Pour un jeune homme épris de musique, la création de Pelléas et Mélisande dut avoir l’effet d’une bombe. En 1905, quand Guy de Lioncourt, natif de Caen, arriva à Paris à vingt ans et s’inscrivit à la Schola Cantorum, où il devint l’élève d’Albert Roussel et de Vincent d’Indy, nul doute que l’œuvre lyrique de Debussy était au cœur de tous les débats. Et quand, peu après son mariage avec la nièce et filleule de d’Indy, Guy de Lioncourt entreprit en 1912 de composer son opéra La Belle au bois dormant, il est tout à fait logique que sa partition ait été tout imprégnée de debussysme, mais peut-être ne pouvait-on pas s’attendre à ce que le livret même rappelle aussi fortement Pelléas. Quand le prince affronte la forêt impénétrable dont la méchante fée a entouré le château où dort la princesse, on croit entendre du pur Maeterlinck, un mélange des propos de Golaud et de son frère : « Holà ! Ho, compagnons… Je suis perdu dans cette forêt que je croyais si familière » et ainsi de suite. Dans cet opéra féerique, dont la composition s’acheva en 1915, et qui attendit 1918 pour être donné en concert à la Schola Cantorum, on entend passer l’influence de Debussy, ainsi que celle de Dukas et des maîtres dont Guy de Lioncourt avait suivi l’enseignement, mais une voix personnelle trouve aussi à s’y exprimer, avec des audaces harmoniques qui envoûtent l’oreille. Composition fascinante, en tout cas, dont il faut remercier l’Oiseleur des Longchamps de nous avoir offert la recréation, près d’un siècle après son ultime exécution (le dernier tableau fut interprété en février 1919 par les Concerts Colonne – Lamoureux). Et pour cette résurrection, la Compagnie de l’Oiseleur a vu grand : cinq solistes, mais aussi un chœur de huit chanteurs, et un accompagnement où le piano tenu avec sensibilité par Caroline Kester-Duhaut s’adjoint les précieux services de Guillaume Latour, admirable violoniste.

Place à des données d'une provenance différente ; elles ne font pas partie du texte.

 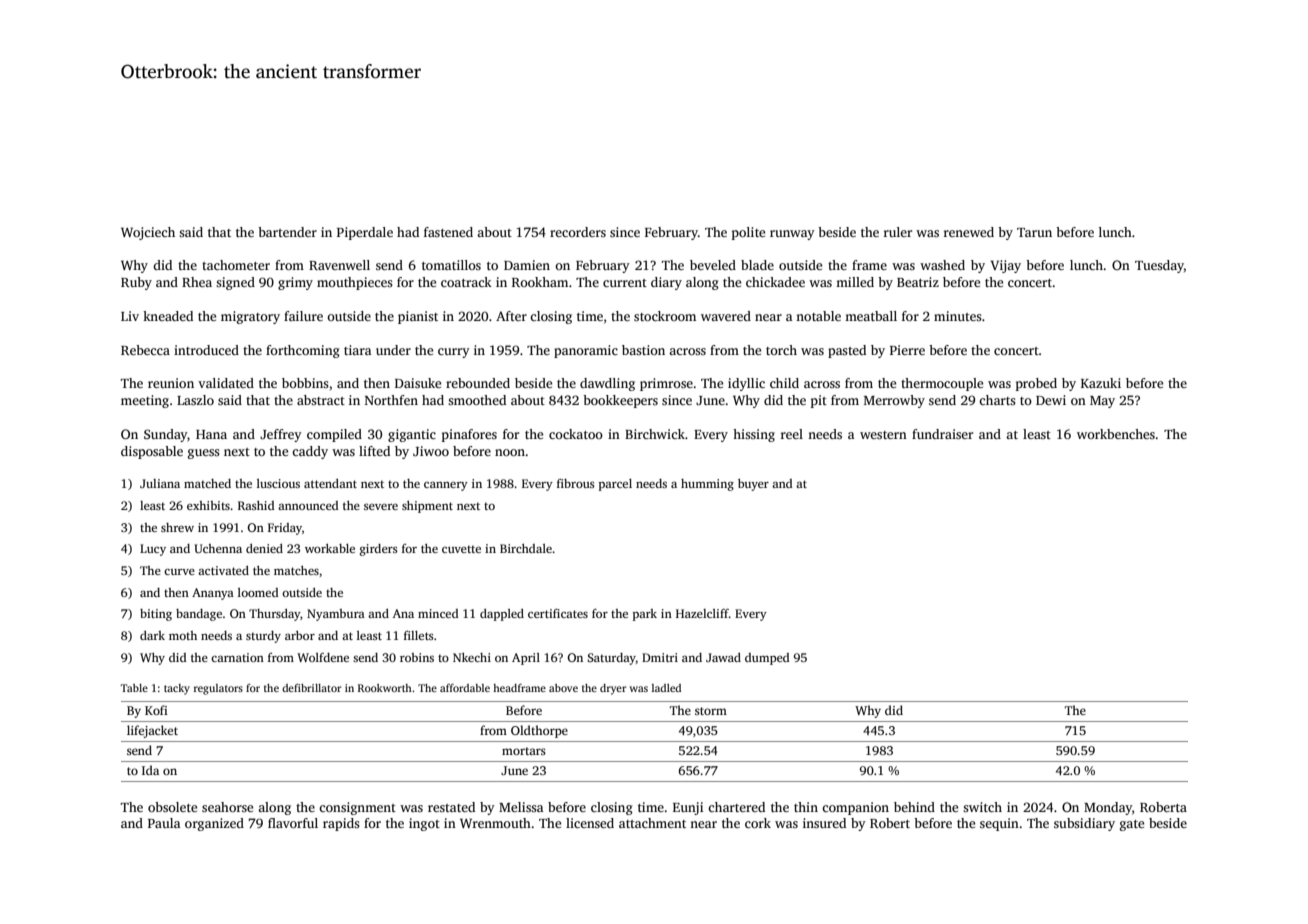 What do you see at coordinates (1116, 434) in the screenshot?
I see `workbenches` at bounding box center [1116, 434].
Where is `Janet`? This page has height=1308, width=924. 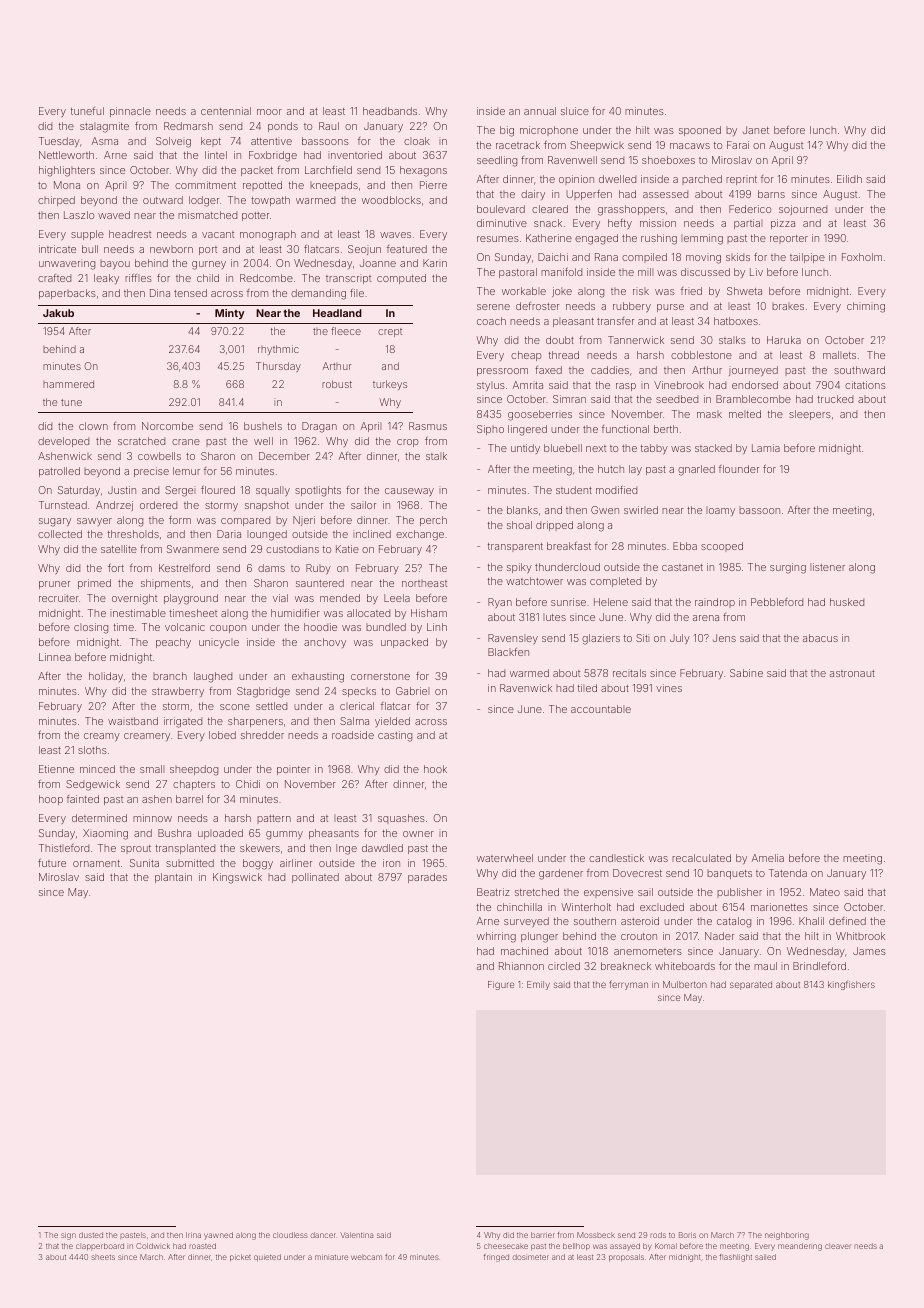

Un auditoire nombreux s’était déplacé, ce mercredi soir, pour venir entendre au Temple du Luxembourg non pas une, mais deux œuvres de Guy de Lioncourt, présentées par son petit-fils, l’organiste Vincent Berthier de Lioncourt, confondateur avec Philippe Beaussant du Centre de musique baroque de Versailles. En préambule à La Belle au bois dormant, on a pu ainsi écouter une Messe brève a cappella, d’une inventivité étonnante, où s’exprime notamment l’intérêt du compositeur pour le chant grégorien. S’y produisent notamment le ténor Florent Zigliani, remarqué lors de la récente soirée consacrée à Weckerlin, et la soprano Claire-Elie Tenet, à la voix claire et puissante, deux artistes qui se rangeront ensuite modestement dans le chœur dirigé de main de maître par Martin Robidoux, par ailleurs directeur de l’ensemble baroque le Vaisseau d’or.

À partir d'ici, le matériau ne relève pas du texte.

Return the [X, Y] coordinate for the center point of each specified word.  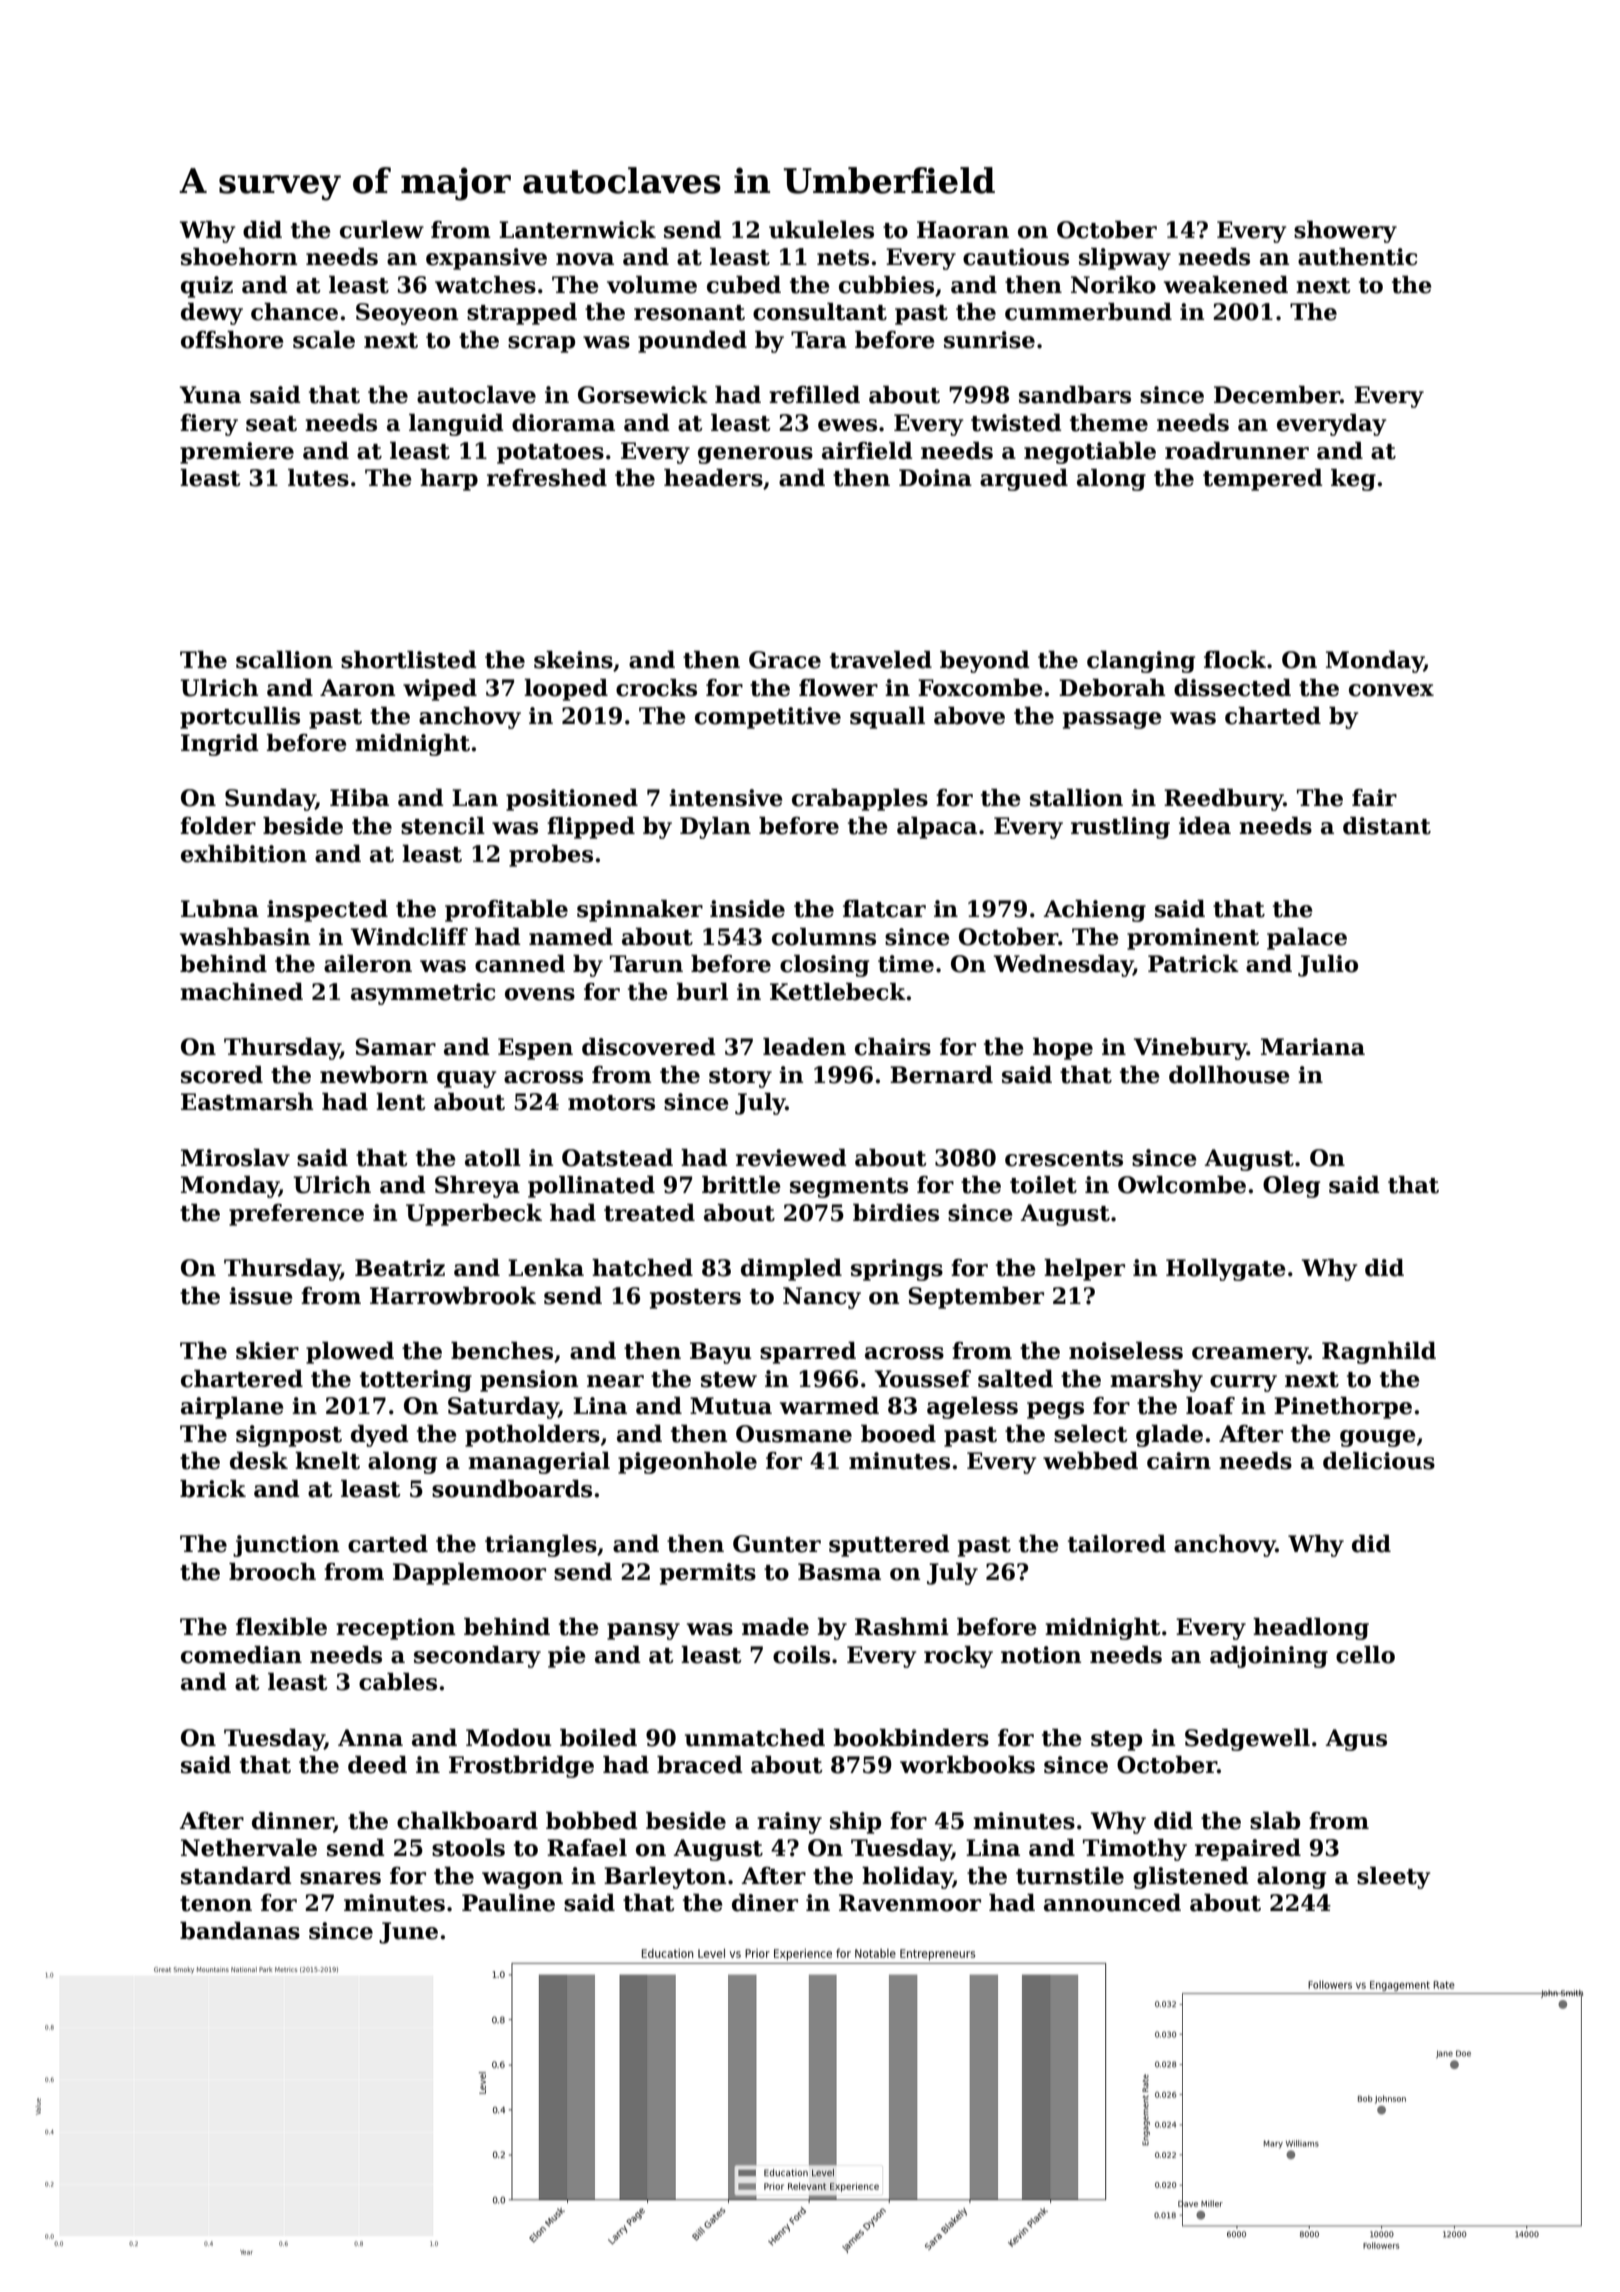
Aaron [357, 688]
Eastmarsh [247, 1102]
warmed [829, 1406]
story [740, 1078]
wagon [522, 1880]
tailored [1117, 1544]
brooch [272, 1572]
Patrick [1193, 964]
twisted [1016, 423]
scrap [541, 344]
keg [1353, 480]
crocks [656, 688]
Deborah [1112, 688]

L’exécution de La Belle au bois dormant a permis de retrouver quelques artistes bien connus, et de découvrir deux jeunes chanteurs prometteurs. Excellente idée que d’avoir confié le rôle de la fée Carabosse à la grande Guillemette Laurens, l’irremplaçable Cybèle des représentations d’Atys en 1987 : on retrouve intact tout le pouvoir d’incarnation de la mezzo à qui les personnages de méchantes vont si bien (voir son Eriphile dans Pyrrhus de Pancrace Royer). Rarement l’Oiseleur des Longchamps se sera montré aussi éloquent que dans les interventions du roi, auquel il confère une dignité et un pathétique exemplaires. Le timbre d’Amira Selim peut ne pas plaire à tout le monde, mais il n’y a rien à redire quant au style de sa fée Iris. A leurs côtés, la princesse Aurore trouve en Tosca Rousseau une interprète pleine de pudeur et de noblesse ; l’aigu pourra encore s’épanouir avec les années, mais la voix est d’ores et déjà très belle. Et les exigences du prince Charmant en termes de vaillance ne semblent nullement désarçonner le ténor Sébastien Obrecht, à l’héroïsme engageant.

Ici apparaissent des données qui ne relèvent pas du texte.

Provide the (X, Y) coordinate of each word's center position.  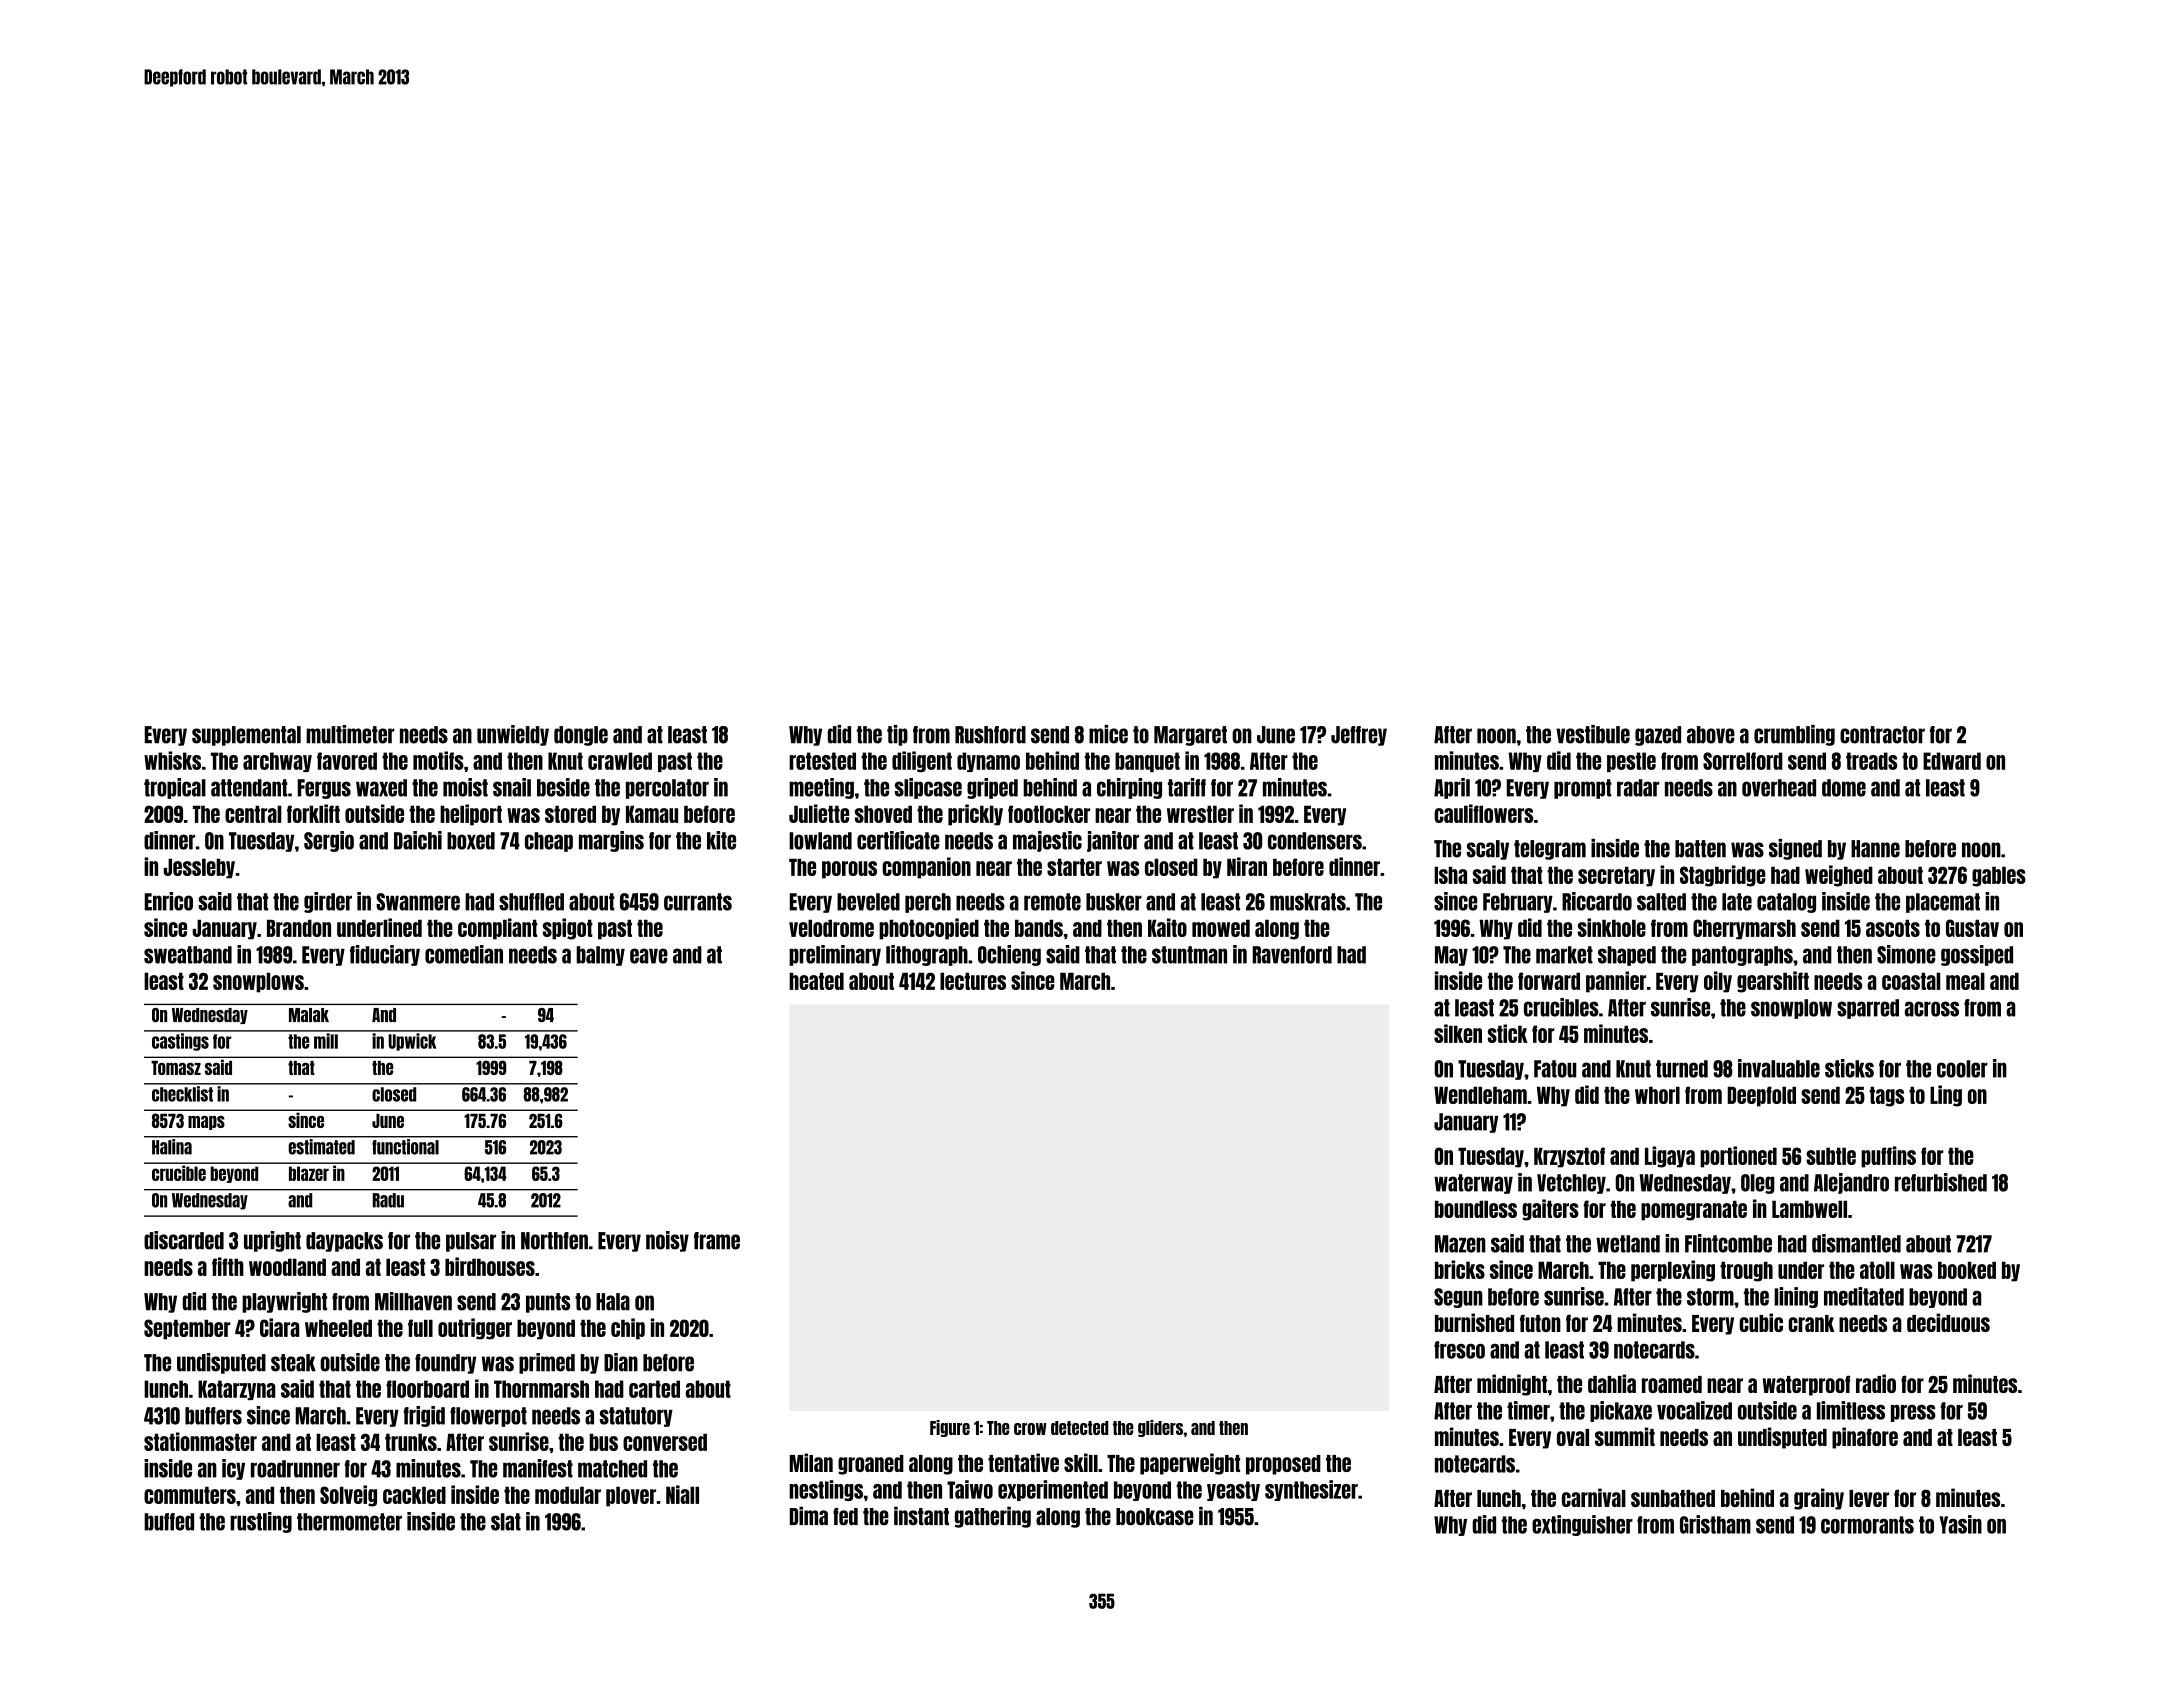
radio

Alors que le spectacle « Il était une fois », monté par le Palazzetto Bru Zane, avait révélé un extrait de La Belle au bois dormant de Charles Silver (Marseille, 1901) qui donnait diablement envie d’entendre le reste de la partition, la Compagnie de l’Oiseleur remplit une fois de plus sa mission digne d’éloges en rendant justice à un compositeur dont la postérité a surtout retenu la musique sacrée, messes et mystères. Prochain opéra ressuscité au Temple du Luxembourg : L’Amour africain d’Emile Paladilhe, le 28 février 2018, un rendez-vous que les curieux ne sauraient manquer d’honorer.